Akibat Adu Mulut Soal Anjing, Gunung Tambora Pecah Menebar Bencana

By Mahandis Yoanata Thamrin, Selasa, 2 Juli 2019 | 14:00 WIB
Temuan di situs arkeologi Tambora yang menjadi bagian cerita “Terbenam Murka Sang Ancala”, National Geographic Indonesia. (Dwi Oblo/National Geographic Indonesia)

Sebuah kisah sastra dari Makassar bertajuk Asal Mulanya Meletus Gunung Tambora mengungkapkan peristiwa di balik erupsi megakolosal di Pulau Sumbawa pada 1815. Naskah itu memandang bahwa Kerajaan Tambora lenyap karena murka Tuhan. Raja Tambora, dalam kisah itu, mengingkari ajaran Islam dan dianggap kafir, karena membiarkan anjingnya memasuki masjid.

Bagaimanakah narasi itu tercipta?

Alkisah, seorang pedagang asal Bengkulu yang keturunan Arab, singgah ke Kesultanan Tambora. Tiba di sebuah masjid, dia menghardik dan mengusir seekor anjing yang memasuki bangunan suci itu. Dia menyuruh si penjaga masjid untuk memukul anjing tersebut.
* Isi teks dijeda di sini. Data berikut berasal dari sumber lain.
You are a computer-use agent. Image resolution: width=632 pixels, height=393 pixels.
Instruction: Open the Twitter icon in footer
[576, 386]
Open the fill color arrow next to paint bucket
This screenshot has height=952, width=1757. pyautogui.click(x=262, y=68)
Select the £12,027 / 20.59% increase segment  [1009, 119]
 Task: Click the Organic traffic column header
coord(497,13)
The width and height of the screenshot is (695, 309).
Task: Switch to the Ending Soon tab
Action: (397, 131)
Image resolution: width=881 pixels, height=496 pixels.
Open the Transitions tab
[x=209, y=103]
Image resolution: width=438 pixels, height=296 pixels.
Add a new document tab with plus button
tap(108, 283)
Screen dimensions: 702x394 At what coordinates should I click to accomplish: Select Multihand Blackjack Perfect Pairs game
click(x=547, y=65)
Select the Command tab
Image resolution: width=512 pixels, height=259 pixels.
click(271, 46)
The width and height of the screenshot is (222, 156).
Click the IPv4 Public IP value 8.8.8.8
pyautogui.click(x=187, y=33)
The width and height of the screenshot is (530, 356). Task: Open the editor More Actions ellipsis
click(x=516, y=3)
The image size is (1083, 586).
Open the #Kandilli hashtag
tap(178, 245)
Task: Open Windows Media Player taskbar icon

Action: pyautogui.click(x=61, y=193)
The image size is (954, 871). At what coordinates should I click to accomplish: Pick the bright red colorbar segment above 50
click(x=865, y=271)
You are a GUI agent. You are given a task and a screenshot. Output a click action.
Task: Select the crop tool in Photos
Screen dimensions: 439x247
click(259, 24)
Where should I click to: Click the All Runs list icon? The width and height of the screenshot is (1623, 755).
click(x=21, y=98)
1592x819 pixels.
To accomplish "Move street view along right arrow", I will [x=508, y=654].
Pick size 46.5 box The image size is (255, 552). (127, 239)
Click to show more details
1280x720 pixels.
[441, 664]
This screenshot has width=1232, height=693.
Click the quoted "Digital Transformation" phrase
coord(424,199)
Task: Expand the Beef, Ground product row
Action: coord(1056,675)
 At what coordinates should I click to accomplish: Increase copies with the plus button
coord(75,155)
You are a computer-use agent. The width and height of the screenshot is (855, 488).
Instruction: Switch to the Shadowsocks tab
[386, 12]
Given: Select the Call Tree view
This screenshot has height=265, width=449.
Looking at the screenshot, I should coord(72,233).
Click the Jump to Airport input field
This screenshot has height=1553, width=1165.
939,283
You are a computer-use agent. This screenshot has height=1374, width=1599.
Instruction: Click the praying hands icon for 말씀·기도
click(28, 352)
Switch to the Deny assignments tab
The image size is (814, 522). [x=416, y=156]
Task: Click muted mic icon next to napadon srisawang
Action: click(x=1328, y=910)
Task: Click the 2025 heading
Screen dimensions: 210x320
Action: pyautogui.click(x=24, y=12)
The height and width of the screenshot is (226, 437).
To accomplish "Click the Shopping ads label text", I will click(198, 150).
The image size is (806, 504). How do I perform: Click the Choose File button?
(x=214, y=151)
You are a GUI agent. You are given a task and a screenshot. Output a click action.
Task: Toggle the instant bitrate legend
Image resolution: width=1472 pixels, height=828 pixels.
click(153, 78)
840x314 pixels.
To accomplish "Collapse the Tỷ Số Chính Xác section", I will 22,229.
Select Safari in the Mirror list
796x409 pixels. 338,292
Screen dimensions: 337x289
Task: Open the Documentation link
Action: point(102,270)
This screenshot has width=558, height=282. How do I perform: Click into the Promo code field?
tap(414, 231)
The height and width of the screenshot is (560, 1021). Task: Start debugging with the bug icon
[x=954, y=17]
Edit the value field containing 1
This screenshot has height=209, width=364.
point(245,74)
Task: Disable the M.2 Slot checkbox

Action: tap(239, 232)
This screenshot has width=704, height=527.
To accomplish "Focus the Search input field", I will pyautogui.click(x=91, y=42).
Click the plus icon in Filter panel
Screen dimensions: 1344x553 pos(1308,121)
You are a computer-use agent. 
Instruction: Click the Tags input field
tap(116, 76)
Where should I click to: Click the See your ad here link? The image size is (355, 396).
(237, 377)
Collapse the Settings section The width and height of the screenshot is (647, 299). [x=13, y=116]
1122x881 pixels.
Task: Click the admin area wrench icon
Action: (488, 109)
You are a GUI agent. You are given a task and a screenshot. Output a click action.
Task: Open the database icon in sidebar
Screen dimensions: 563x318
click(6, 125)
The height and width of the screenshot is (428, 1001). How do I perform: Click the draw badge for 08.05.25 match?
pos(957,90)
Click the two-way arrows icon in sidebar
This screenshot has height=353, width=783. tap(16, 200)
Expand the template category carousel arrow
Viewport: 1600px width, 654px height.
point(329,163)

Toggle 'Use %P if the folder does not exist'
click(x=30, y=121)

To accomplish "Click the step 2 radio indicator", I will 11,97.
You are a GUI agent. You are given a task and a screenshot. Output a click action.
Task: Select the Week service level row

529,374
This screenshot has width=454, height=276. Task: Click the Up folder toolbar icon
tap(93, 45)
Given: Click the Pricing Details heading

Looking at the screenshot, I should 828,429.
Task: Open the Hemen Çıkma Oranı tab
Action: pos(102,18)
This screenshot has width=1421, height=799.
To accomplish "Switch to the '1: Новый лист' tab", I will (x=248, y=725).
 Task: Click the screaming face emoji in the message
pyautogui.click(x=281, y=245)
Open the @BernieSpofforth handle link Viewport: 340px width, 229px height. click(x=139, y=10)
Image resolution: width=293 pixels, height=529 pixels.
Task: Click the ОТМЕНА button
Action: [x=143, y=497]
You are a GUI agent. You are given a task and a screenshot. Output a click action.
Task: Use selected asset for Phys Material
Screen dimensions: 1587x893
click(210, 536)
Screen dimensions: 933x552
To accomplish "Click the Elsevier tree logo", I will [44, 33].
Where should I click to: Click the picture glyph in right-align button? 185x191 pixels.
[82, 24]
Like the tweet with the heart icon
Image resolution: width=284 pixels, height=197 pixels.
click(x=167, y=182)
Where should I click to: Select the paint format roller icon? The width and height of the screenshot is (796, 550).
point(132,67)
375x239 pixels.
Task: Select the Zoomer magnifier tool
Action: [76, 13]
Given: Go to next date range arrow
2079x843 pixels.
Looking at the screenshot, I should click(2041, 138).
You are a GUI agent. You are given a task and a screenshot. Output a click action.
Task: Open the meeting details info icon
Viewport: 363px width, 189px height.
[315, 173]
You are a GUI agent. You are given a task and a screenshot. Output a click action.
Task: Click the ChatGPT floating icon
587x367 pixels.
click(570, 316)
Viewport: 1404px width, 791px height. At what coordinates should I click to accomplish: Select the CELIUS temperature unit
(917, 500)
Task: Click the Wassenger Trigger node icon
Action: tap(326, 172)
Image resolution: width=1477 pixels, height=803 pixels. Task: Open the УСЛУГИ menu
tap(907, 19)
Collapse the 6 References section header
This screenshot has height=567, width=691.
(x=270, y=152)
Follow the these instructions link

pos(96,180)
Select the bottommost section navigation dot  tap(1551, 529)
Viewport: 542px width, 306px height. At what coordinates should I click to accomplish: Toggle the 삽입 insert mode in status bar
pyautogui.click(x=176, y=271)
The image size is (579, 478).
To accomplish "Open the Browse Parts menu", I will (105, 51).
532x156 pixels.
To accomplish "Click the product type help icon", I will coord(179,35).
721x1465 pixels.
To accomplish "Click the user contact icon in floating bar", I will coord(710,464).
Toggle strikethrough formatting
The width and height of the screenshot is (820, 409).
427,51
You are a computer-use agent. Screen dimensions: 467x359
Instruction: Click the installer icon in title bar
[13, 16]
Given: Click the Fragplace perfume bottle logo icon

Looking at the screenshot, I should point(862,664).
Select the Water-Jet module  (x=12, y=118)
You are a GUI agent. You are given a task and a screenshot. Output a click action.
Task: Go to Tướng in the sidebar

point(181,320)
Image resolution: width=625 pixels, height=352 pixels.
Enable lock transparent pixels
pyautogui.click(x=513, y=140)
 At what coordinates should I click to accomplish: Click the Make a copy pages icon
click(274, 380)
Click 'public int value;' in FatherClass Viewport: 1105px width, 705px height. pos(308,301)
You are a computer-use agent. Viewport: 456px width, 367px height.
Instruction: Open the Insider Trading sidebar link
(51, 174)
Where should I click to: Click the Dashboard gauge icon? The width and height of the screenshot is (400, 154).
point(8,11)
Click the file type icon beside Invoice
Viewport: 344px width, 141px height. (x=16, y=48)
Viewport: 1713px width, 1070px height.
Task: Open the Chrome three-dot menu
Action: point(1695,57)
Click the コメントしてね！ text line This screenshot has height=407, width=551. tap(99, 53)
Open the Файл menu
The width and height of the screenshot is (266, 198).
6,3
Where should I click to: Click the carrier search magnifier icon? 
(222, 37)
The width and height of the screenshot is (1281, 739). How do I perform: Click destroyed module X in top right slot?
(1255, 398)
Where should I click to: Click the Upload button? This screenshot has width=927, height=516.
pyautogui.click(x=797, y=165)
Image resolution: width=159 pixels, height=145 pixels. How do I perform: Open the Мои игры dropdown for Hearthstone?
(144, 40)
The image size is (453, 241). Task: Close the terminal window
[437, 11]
Namun, si penjaga justru marah dan berkilah bahwa anjing tersebut milik sang raja. Mendengar jawaban tersebut, si pedagang pun mencela bahwa Sang Raja Tambora adalah seorang kafir. Celaan itu akhirnya sampai ke telinga Sang Raja, yang membuatnya murka.

Baca juga: Erupsi Tambora Memerahkan Mentari, Pelukis Eropa Menjadi Saksinya

Hujan deras mendera sebuah permukiman di pinggang Tambora, sesaat sebelum gunung itu bererupsi dahsyat. (Sandy Solihin/National Geographic Indonesia)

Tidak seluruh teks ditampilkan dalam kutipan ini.